Он сделал еще глоток — свет попытался было заискриться на поверхности этой бурды, но принужден был с позором отступить — и предложил налить мне, но я поблагодарил, отказался и спросил, не пора ли начать неофициальную часть. Капитан улыбнулся.
— Конечно, Джек. Сейчас начнем. Позвольте ознакомить, вас с правилами нашего заведения. Итак: ты немедленно рассказываешь мне все о Миллере — зачем он тебя нанял, что за общество собралось в твоем офисе, зачем ты его собрал, и как это заседание отразится на тишине и спокойствии в нашем великом городе. Потом я выставляю тебя под зад коленом на улицу, где ты вкупе с разной швалью и наркотой зарабатываешь себе на пропитание тем, что сшибаешь с прохожих четвертачки.
— Изменения в программе не допускаются?
Он снова улыбнулся и покачал головой. Я со свистом втянул воздух. Делать было нечего. Все равно — от жары мозги мои были не в состоянии что-либо придумать. Оставалось покориться. Откинувшись на спинку стула так, что перекладина врезалась в лопатки, я поведал капитану Рэю Тренкелу о деле Карла Миллера.
Я рассказал ему о том, чего хотел от меня Миллер, и о том, почему он подозревал Байлера и прочую компанию, и о том, что я узнал от них про самого Миллера, про Мегги и Кимберли. Я ознакомил его с мнением мисс Беллард и с точкой зрения мисс Уорд, а на закуску позабавил его своими впечатлениями от семейки Филипс. Мы обсудили, кому бы это захотелось устроить сквозняк у меня в кабинете, но это так — для проформы.
Версий не было. Однако ведь кто-то вышел в грязный, душный, влажный, грохочущий город, чтобы освежить воздух в моем офисе. Кто? Стерлинг? Но ко времени выстрела ему, скорей всего, еще не передали, что я звонил. А если и передали, какой ему смысл стрелять в меня или в моих посетителей? Не всплывали пока даже самые неправдоподобные варианты.
Выдвинув на знание «стрелок недели» самого Миллера, я, в качестве сказочки на ночь, рассказал Рэю и про свою беседу с Каррасом и о прочих подробностях той ночи. И наконец — о своих бестолковых метаниях по улице в поисках злоумышленника, с вызове «скорой», о прибытии полиции и его людей.
— Когда вся сумятица улеглась, я позвонил Миллеру в гостиницу. Он отсутствовал.
— И долго?
— Точно сказать портье не мог.
— А неточно?
— Вроде бы всю ночь.
— И чем он занимался?
— На этот раз он прибыл в Нью-Йорк без своего пресс-секретаря.
— Это что значит:
— Это значит, что портье сказал мне: «Его нет». «Ушел давно», а как давно — мне сообщить отказались. Я попросил передать, чтобы он позвонил мне, когда вернется.

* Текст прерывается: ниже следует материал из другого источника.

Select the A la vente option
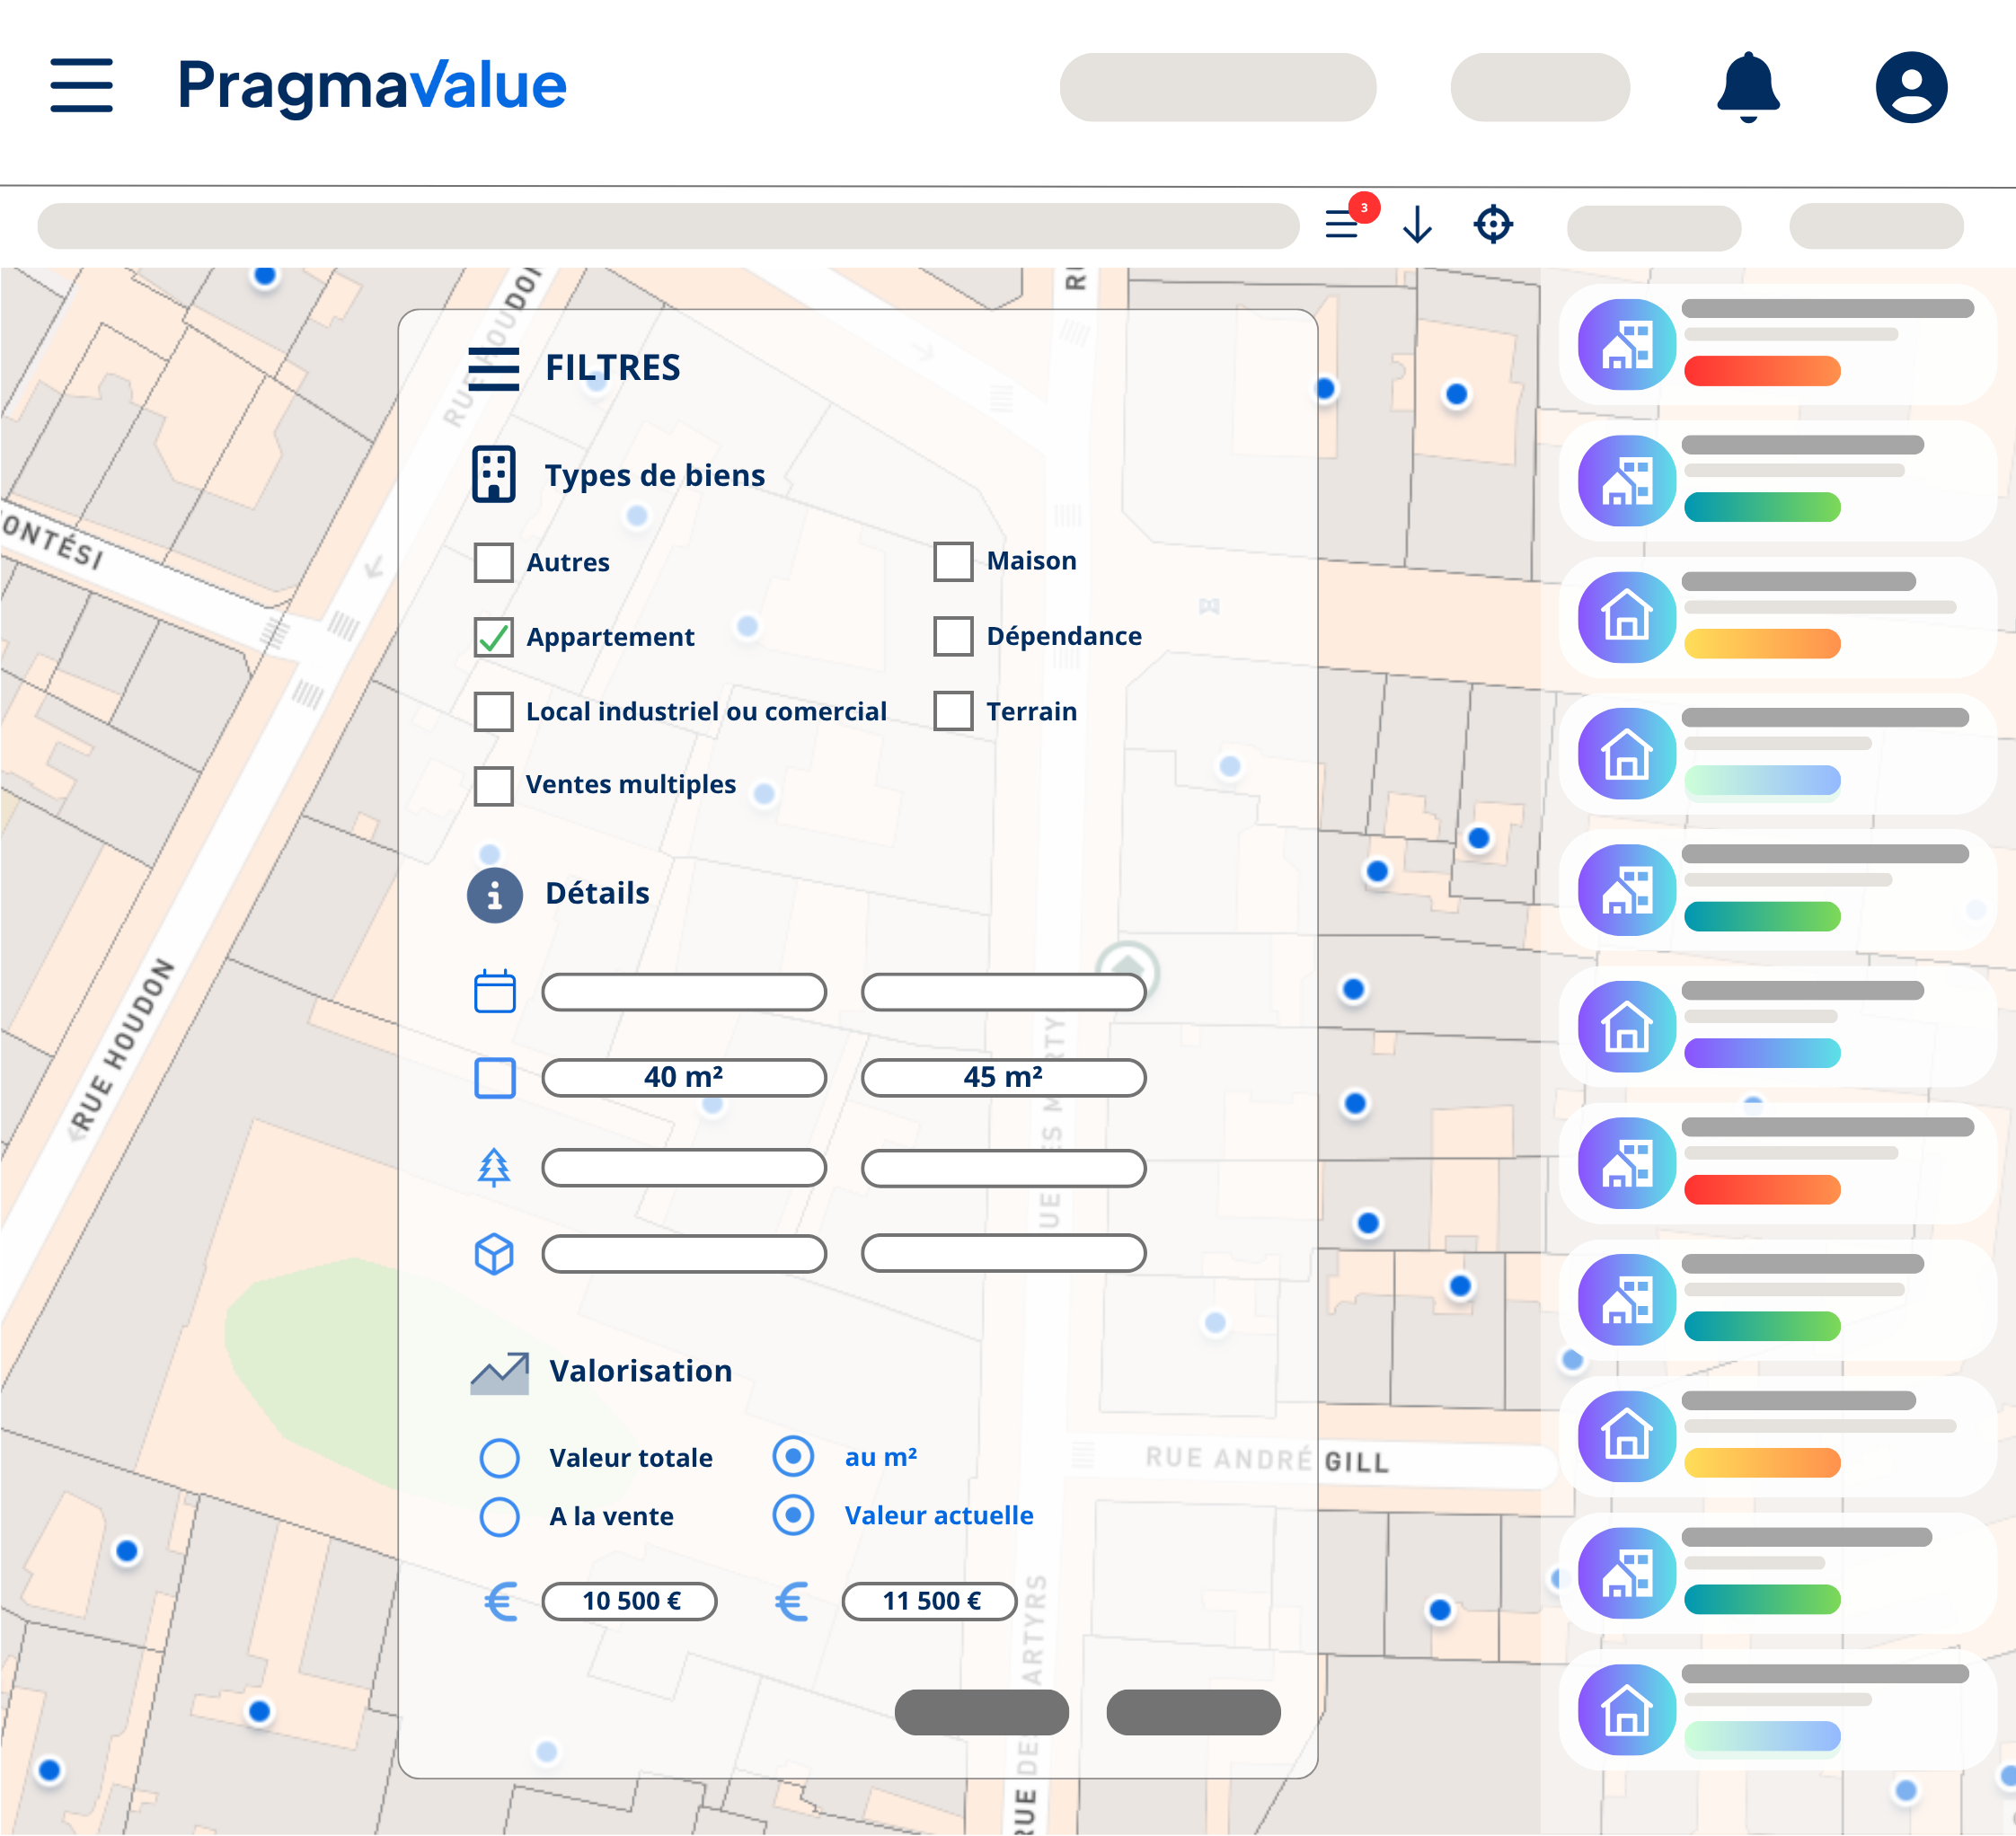Screen dimensions: 2016x1836 click(x=499, y=1515)
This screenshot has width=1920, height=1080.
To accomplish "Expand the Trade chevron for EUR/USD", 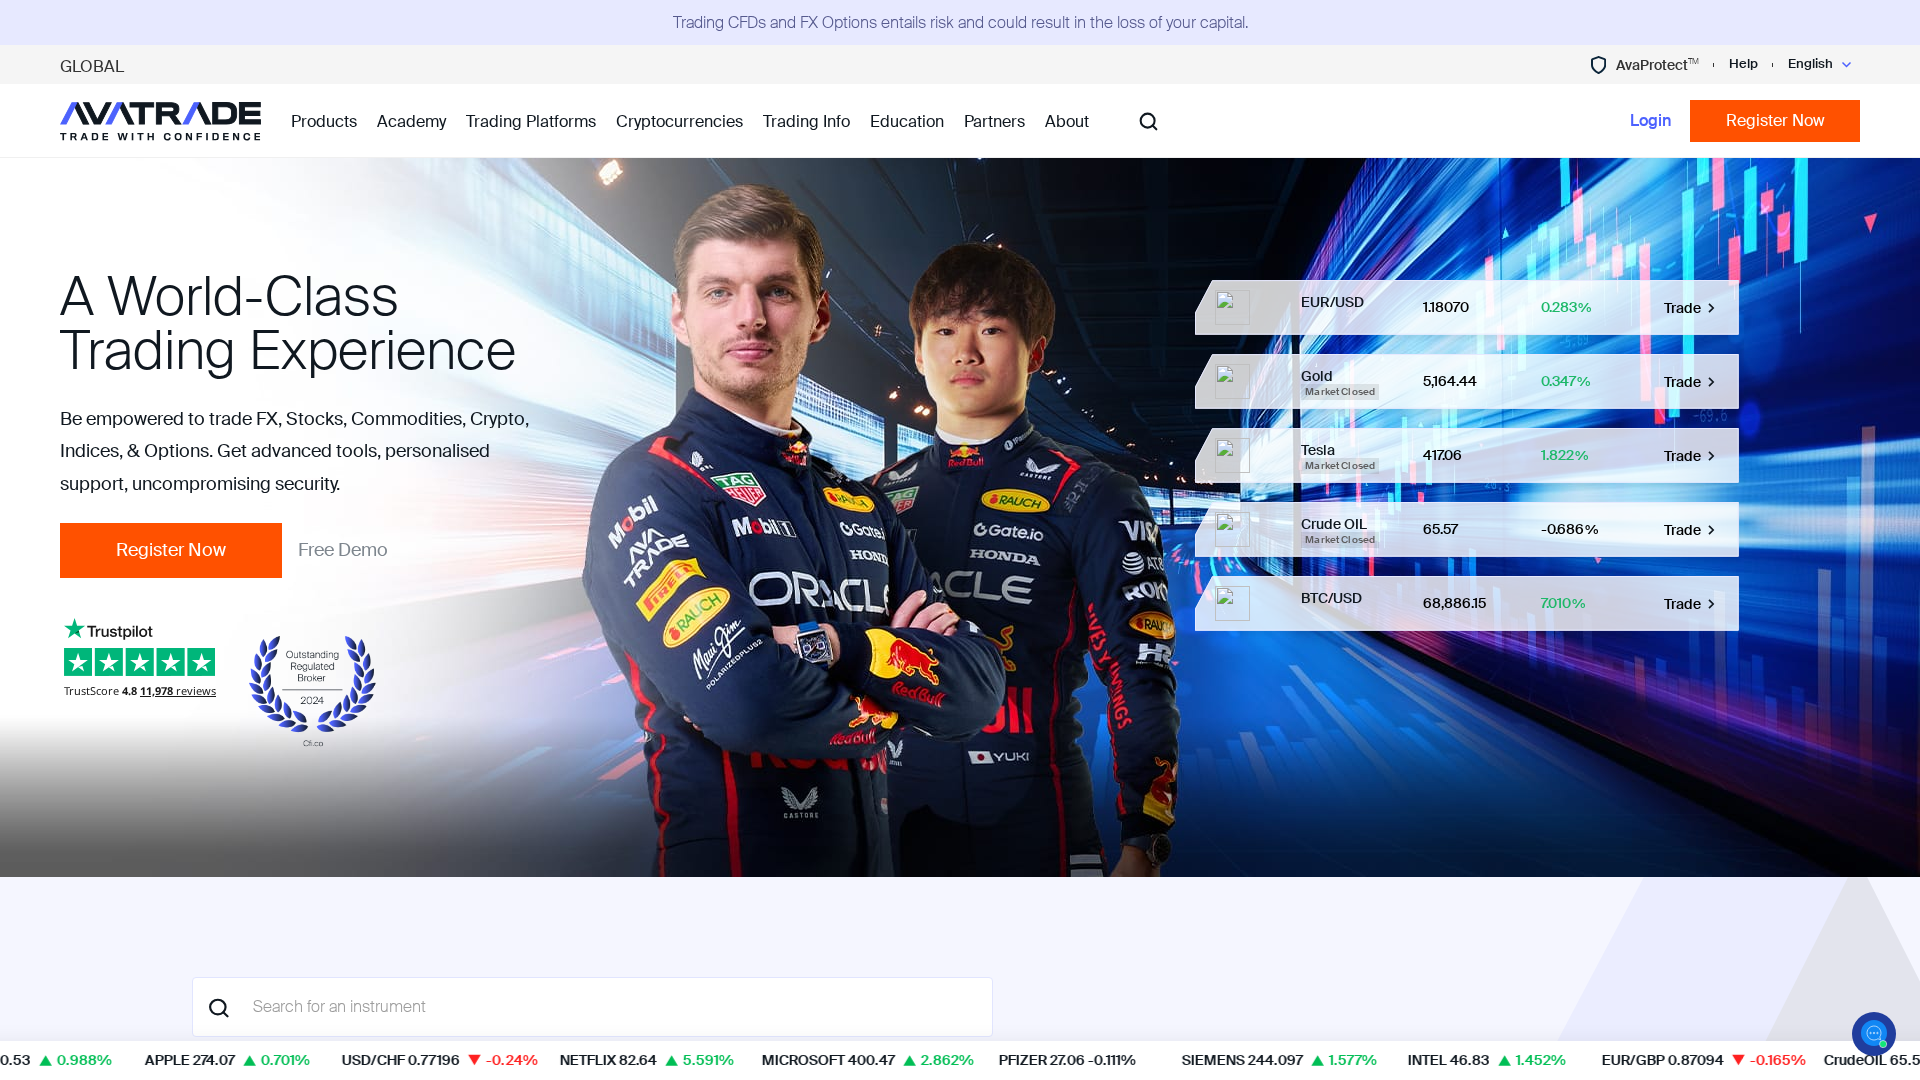I will click(1711, 307).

— Ему не придется это делать.
— Почему?
— Потому что ты сообщишь мне, в каком отеле он остановился. А я пошлю по этому адресу своих людей, которые приведут твоего клиента ко мне на чашку чая. Ибо мистер Миллер, что, должно быть, ускользнуло от твоего мощного аналитического ума, — наш единственный подозреваемый в покушении на убийство. Покушение в любую минуту может превратиться в совершение. Ясно?
— Как день, — ответил я.
Скрепя сердце я назвал гостиницу. Не в пример телевизионным сыщикам, я-то ведь вовсе не окружен магическим полем, которое не дает полицейским лишить меня лицензии или причинить множество других неприятностей, если я не буду сговорчив и покладист. Но все почему-то уверены: стоит частному детективу улыбнуться полицейским, как те сразу забывают о служебном долге. Нет, джентльмены, даже мафии приходится платить деньги, одними улыбками не отделаешься.
Люди, сочиняющие сценарии, где частный детектив раздвигает людей в синей форме плечом и смеется им в лицо, не знают жизни. Так не бывает. Полицейские — такие же люди, как все: они тоже не любят, когда им мешают. Хватит с них того, что приходится цацкаться с представителями всех видов меньшинств и с политическими кланами, где одна совесть на всех. Мне, например, связываться с полицией — немыслимое дело, себе дороже выйдет. Не говорю уж о том, что остановить хорошего полицейского, когда он взял след, — невозможно. Да и не нужно.
Рэй, дав инструкции одному из своих подчиненных, повернулся ко мне:
— Так. О чем ты говорил с теми тремя после того, как началась стрельба?